Heating oil spill into Gorge traced to nearby home's abandoned tank
Dec 08 2012
Heavy equipment works on Adelaide Avenue in Saanich where heating oil has been leaking into the Gorge.Photograph by: Darren Stone, Times Colonist , Times Colonist
A contractor using ground penetrating radar has found the source of two heating oil spills that flowed into public storm drains, then into the Gorge Waterway this year.
The abandoned oil tank with 2,000 litres of an oil-water mixture was discovered Thursday in a yard adjacent to Gina Dolinksy's home on Adelaide Avenue, said Graham Knox, B.C.'s environmental emergency program manager.
The discovery of the old tank is a relief for Dolinsky, who was on the hook for thousands of dollars in cleanup costs when oil started running through her property into the Gorge Waterway - even though the oil did not originate from her home.
The abandoned tank was emptied and removed from the site. The area around the hole was excavated and contaminated soil hauled away. Then the hole was lined and topped up with clean fill, Knox said.
"At this point, we don't know how long it's been there and whether the former owner, who sold the property between March and now, knew about it," Knox said.
The first spill occurred in March and was assumed to be coming from a house farther up Adelaide where an oil company driver delivered more than 300 litres of home heating oil to a disconnected tank. That house was demolished but subsequent tests showed the oil on Dolinsky's property did not come from there.
On Sunday, oil spilled from her Adelaide Avenue property a second time, even though her heating oil tank is not leaking and her oil furnace is working properly.
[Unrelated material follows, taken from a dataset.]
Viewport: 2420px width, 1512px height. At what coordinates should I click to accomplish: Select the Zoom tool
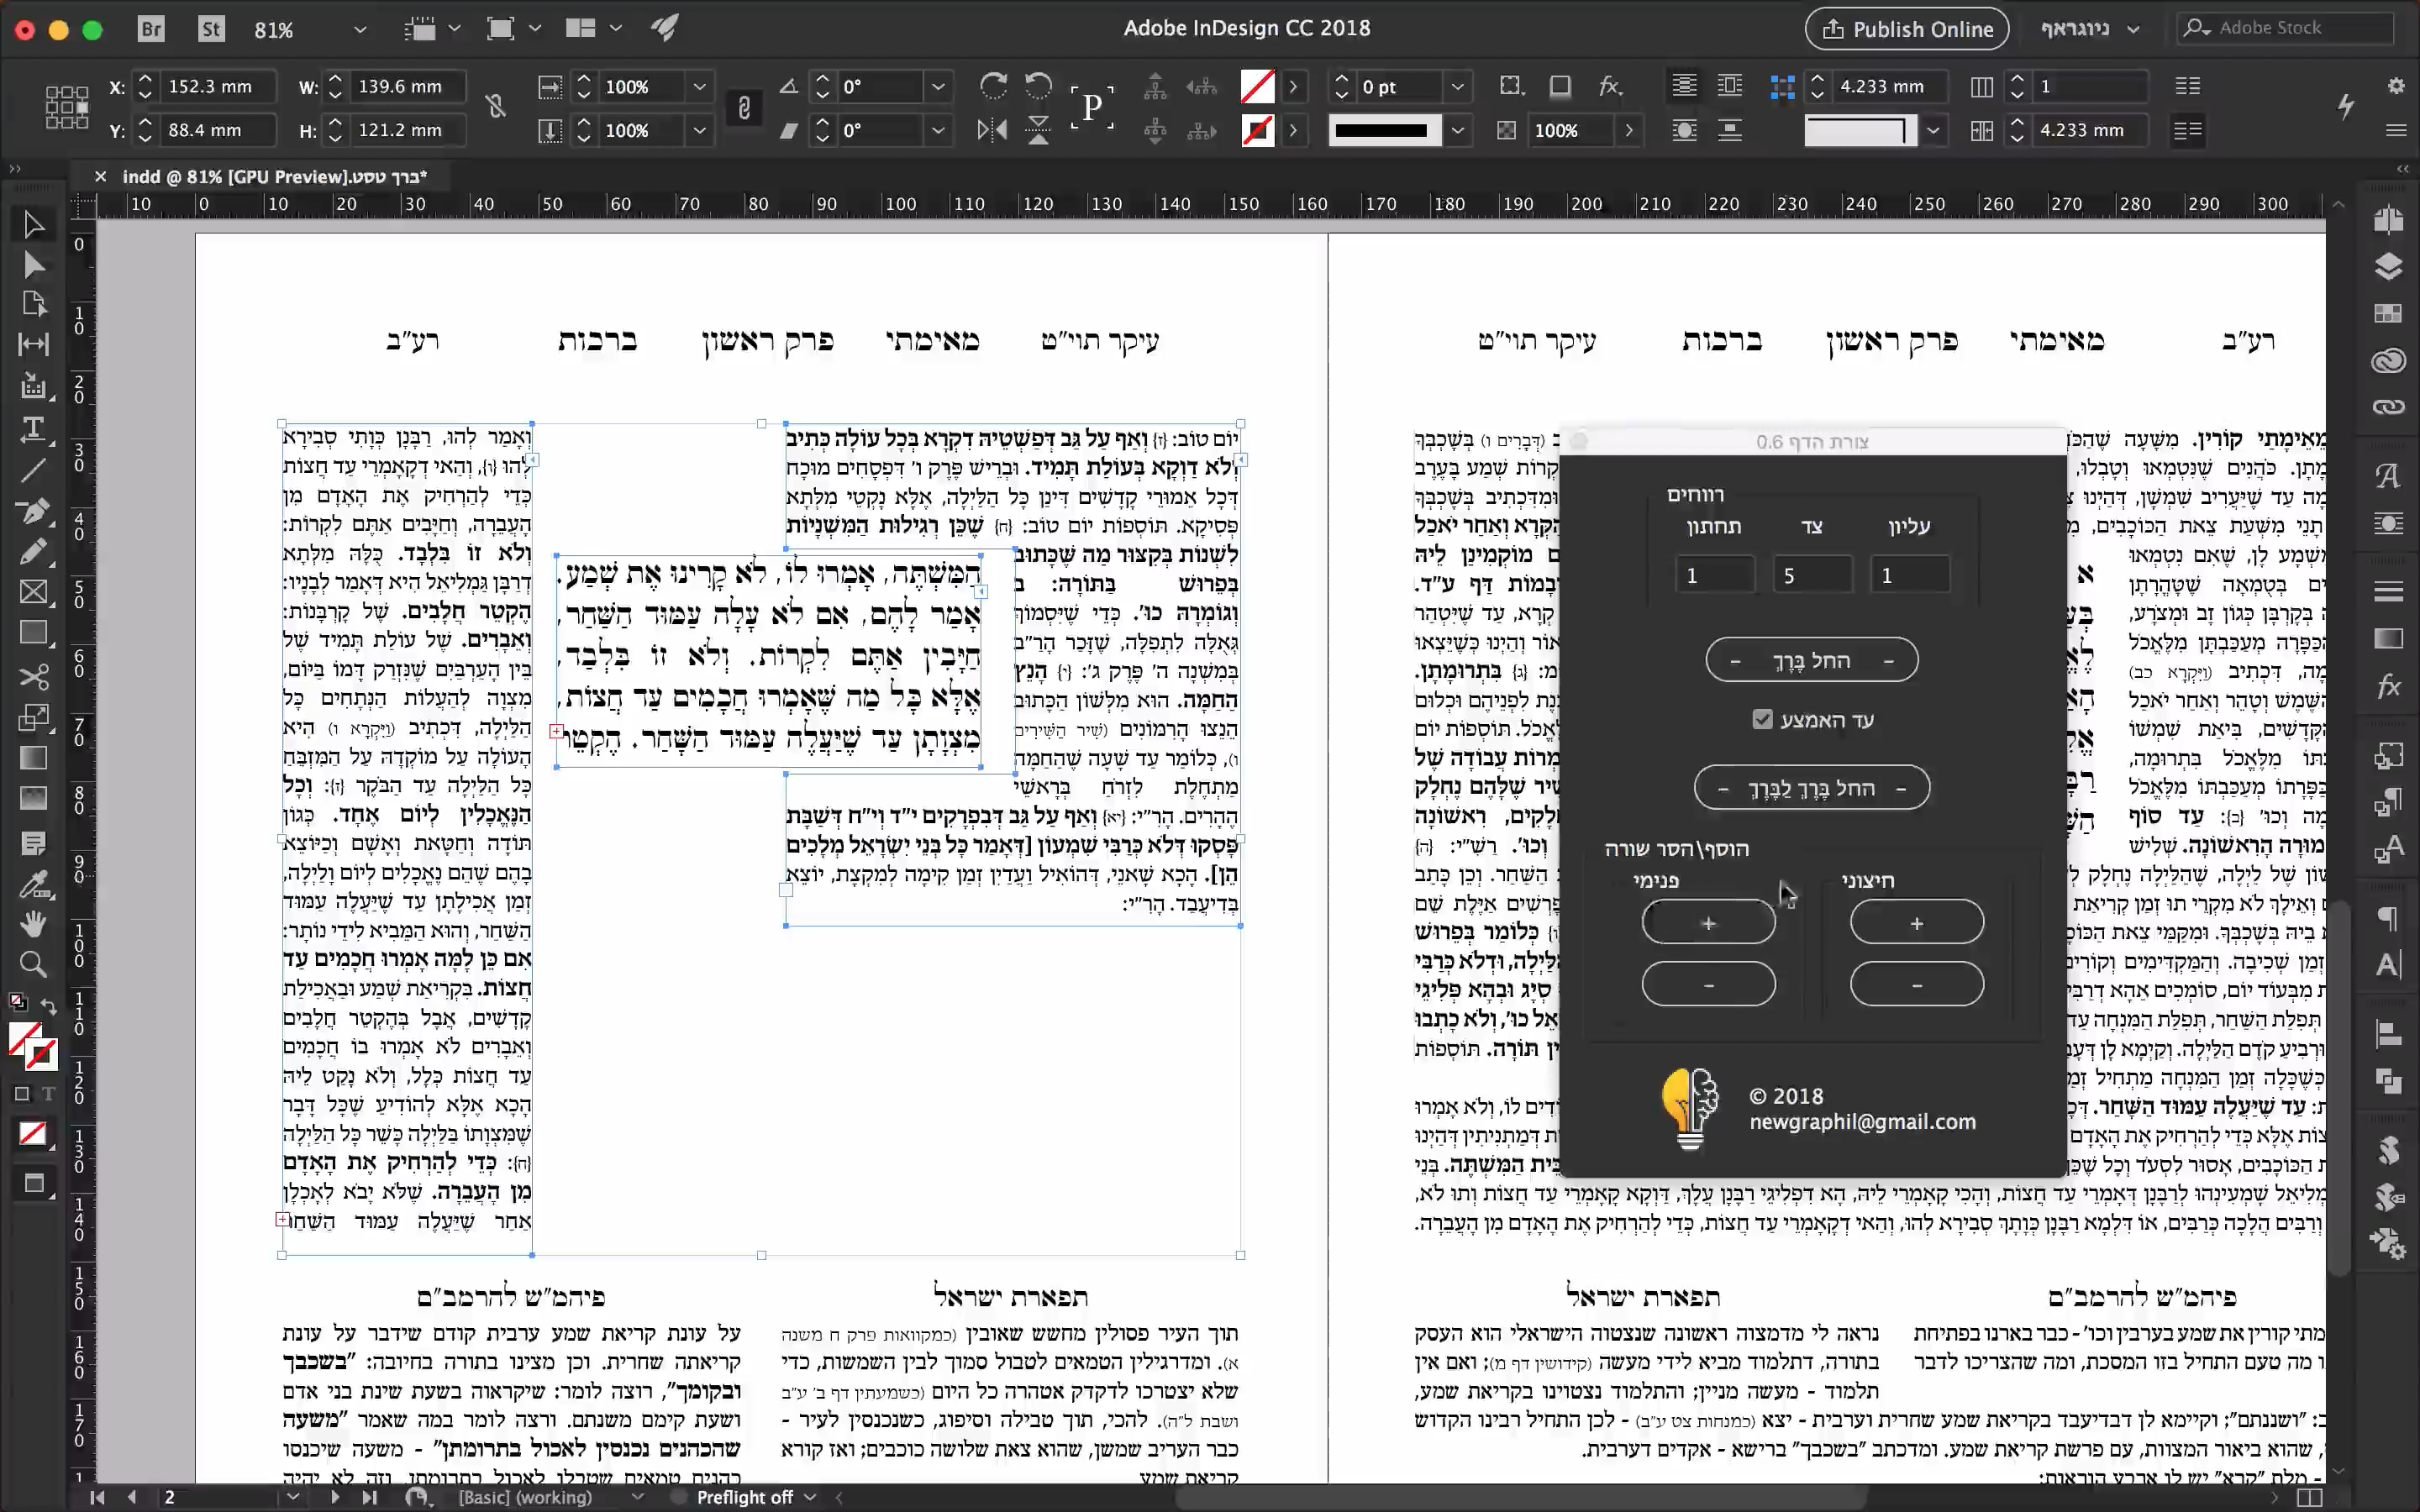click(x=33, y=963)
Because the Environment Ministry didn't know who was responsible and needed to identify the source to prevent further spills, it hired contractors to trace the source of the oil.
Gavin Edwards, the current owner, was not aware there was an abandoned tank buried in the yard and is using electricity to heat his home, not home heating oil, Knox said.
The ministry's next step is to restore Dolinsky's and Edwards' backyards to the way they were before the problem, Knox said.
A temporary road was built to allow for the removal of the tank. The homeowners will have to decide in the next few days whether they want the ministry to leave the temporary road in place while they do additional work on their properties. They might need the road to get equipment in, he said.
Knox estimated that the cost to find and remove the tank may be less than $10,000.
The question now is who will pay.
"We're seeking legal advice from our solicitors to determine whether our costs will be passed back to the original owner or split between the original owner and the current owner," Knox said.
It's also possible the government could decide not to recover its costs, he said.
Dolinsky can talk to the neighbour about whether he will cover costs, Knox said.